Amer was delegated by other lawyers to file a challenge, insisting that presiding Judge Ahmed Refaat be replaced.
The motion brings the case that began on Aug.3 to a halt. The Court of Cassation will decide on whether to sustain the challenge on Monday, in which case the trial will start from the beginning under a new judge. If the challenge is dismissed, the case will resume in the same court on Oct. 30 when Military Chief of Staff Sami Enan is expected to take the stand.
According to lawyers, the judge has complicated case by banning the live broadcast of the sessions.
“We don’t want anyone to think that we are wasting time, we are trying to protect the rights of the martyrs which means a fair trial,” lawyer Sameh Ashour told reporters during the press conference.
Many of the lawyers complained that the court was not neutral, claiming that the presiding judge is unfair to them, acting in favor of the defense lawyers.
“There are many reasons why we insist that the judge must be replaced,” said Amer, adding that he threatened them with “arbitrary decisions” if they fail to organize their requests.
Amer also cited their inability to address Tantawi on Saturday as the court ordered a closed session
He also cited the unusual security measures which resulted in their delay, hence leading them to miss the session.
Only a few lawyers were allowed access, including Ashour, the former head of the Lawyers Syndicate.

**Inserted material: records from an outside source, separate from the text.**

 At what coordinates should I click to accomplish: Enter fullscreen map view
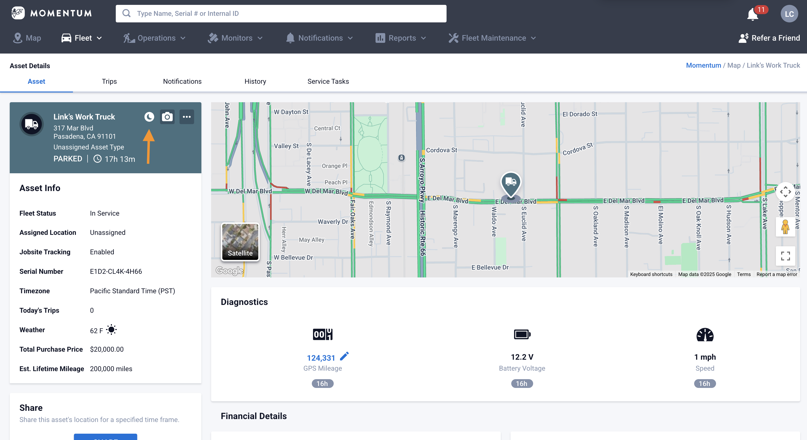coord(785,256)
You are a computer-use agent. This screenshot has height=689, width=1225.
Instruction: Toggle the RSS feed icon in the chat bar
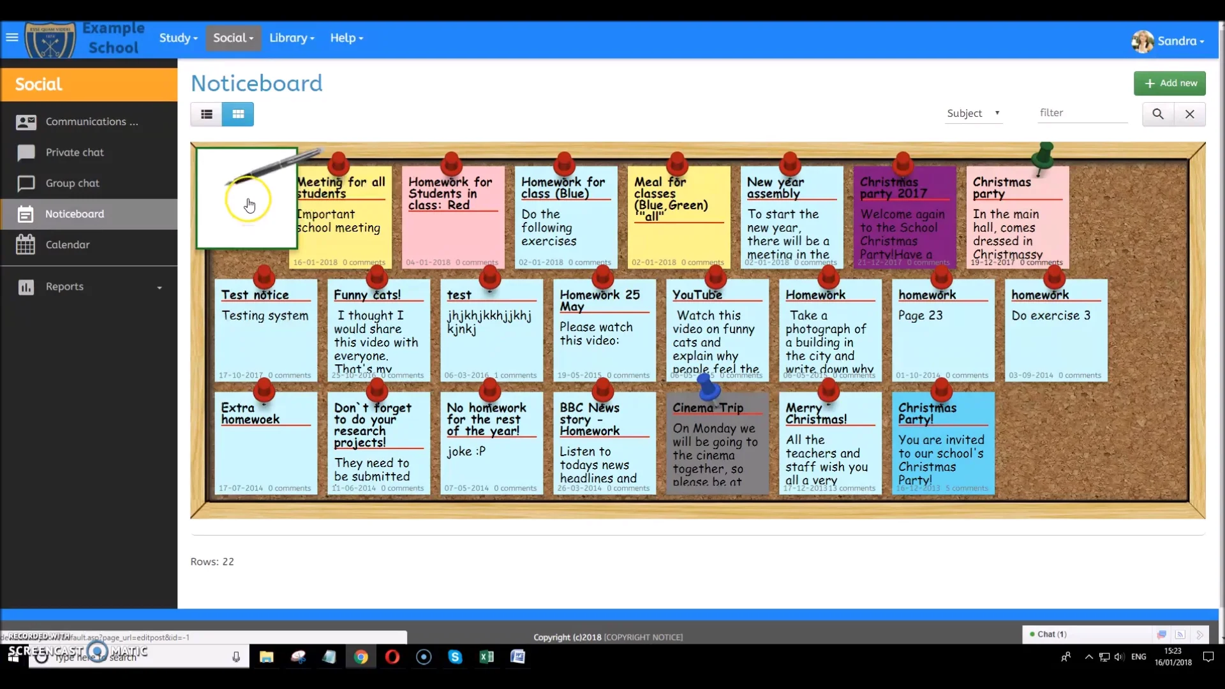click(x=1181, y=634)
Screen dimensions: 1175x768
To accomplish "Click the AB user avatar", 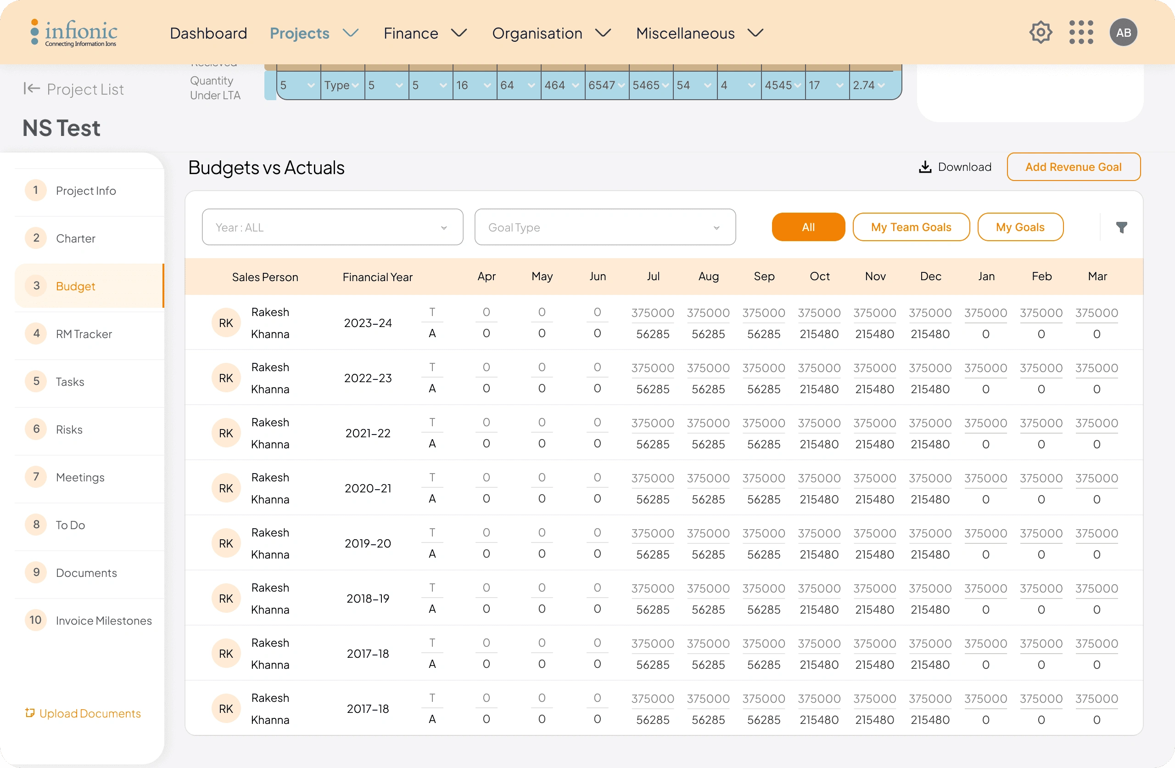I will (1123, 33).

Ashour told reporters that lawyers were intentionally subjected to thorough screening procedures to obstruct their access to the courtroom.
One lawyer, who spoke on condition of anonymity, told DNE that Tantawi was asked over 20 questions only two of which by the civil rights lawyers, adding that Tantawi said he did not attend meetings that could have been decisive to the prosecutor’s case.
According to the lawyers who were present in the court, Tantawi’s personal guard roughed up one of the lawyers.
Ashour submitted a request to the court to document the incident but the court refused.
The lawyers say that will continue pursuing the release of video footage that was not erased proving that snipers shot live ammunition at demonstrators during the uprising.
Egyptian Intelligence had allegedly sent a letter to the assistant prosecutor general saying that it possesses tapes of footage of Tahrir Square between Feb. 1 and 3.
The letter also said that the footage taken from Jan. 25 to Jan. 31 was erased when other footage was taped over it.
“We will not relent on obtaining these tapes because we are sure that the ruling military, the prosecutor, the ministry of interior and the general intelligence have secret copies that they hide,” claimed Ashour.
He told reporters that lawyers representing the martyrs’ families are not seeking financial rewards but rather retribution and justice for the martyrs.